The newest additions, for which I haven't spent enough time with yet to form much of an educated opinion of, are, the Fenix LD75C with Fenix 3500mAh batteries. It's a nice light but a monster in the hand! The Eagletac SX25A6, a much smaller but still very bright light, which will probably live in my truck, and the Armytek Partner A1 V2, a small but impressive little light.
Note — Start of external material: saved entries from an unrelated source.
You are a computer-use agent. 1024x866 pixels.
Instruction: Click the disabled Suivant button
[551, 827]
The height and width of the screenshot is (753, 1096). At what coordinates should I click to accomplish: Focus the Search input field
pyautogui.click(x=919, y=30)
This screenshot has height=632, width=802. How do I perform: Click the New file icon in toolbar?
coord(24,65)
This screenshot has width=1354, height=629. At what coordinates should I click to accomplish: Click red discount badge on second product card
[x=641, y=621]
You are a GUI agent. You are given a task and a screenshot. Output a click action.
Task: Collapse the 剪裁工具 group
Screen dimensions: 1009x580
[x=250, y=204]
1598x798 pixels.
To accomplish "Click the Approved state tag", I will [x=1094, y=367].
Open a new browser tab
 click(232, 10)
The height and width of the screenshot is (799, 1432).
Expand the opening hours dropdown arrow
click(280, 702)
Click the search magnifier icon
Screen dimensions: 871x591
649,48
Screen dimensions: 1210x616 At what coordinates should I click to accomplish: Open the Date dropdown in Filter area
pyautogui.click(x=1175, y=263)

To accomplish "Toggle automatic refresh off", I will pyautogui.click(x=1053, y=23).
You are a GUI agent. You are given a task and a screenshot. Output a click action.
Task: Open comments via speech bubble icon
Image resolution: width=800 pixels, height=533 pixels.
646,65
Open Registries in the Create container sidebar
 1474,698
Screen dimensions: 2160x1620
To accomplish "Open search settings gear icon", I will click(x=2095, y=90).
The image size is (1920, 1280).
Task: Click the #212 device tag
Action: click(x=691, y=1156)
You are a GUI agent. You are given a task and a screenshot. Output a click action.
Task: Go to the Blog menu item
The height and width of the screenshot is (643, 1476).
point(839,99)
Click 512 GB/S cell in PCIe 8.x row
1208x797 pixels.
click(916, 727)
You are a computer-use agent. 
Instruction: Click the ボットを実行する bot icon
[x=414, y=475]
I have to say the Nebo, which is obviously not considered a hi end light by any stretch, has a very crisp light with little spill, and an adjustable beam from a perfect circle at full width to a super long throwing beam that gives the shape of the emitter, is really a very versatile light! All things considered, it really isn't all that bad(even though I pretty much called it junk in another thread)for the price.


----------



## SG Hall (Apr 13, 2016)

Hi waynestractor. Thanks for showing off your collection! With Fenix and Eagletac you are on the right path. If you are in the market for a new high end light, you are in the right place on CPF. [emoji106]


----------



## waynestractor (Apr 13, 2016)

I have been a lurker here on and off for a few years but finally decided to sign up and get a little more into the hi end lights. I was pretty confident in the Fenix lights as I've had the HP30 for a year or so now and it's an amazing headlamp! The others I decided on after lots of reading here and some of the great reviews!


----------



## SG Hall (Apr 13, 2016)

Fenix are very highly thought of here, and rightly so. Their recent releases do not utilise the best LED options ( at times ) and other manufacturers are more innovative/exciting. Personally I like Nitecore and Olight, but for robust build Fenix would have the edge, albeit marginally. If you've been lurking, you know all of that anyway! For sheer performance, Vinh is the man!


----------



## harro (Apr 13, 2016)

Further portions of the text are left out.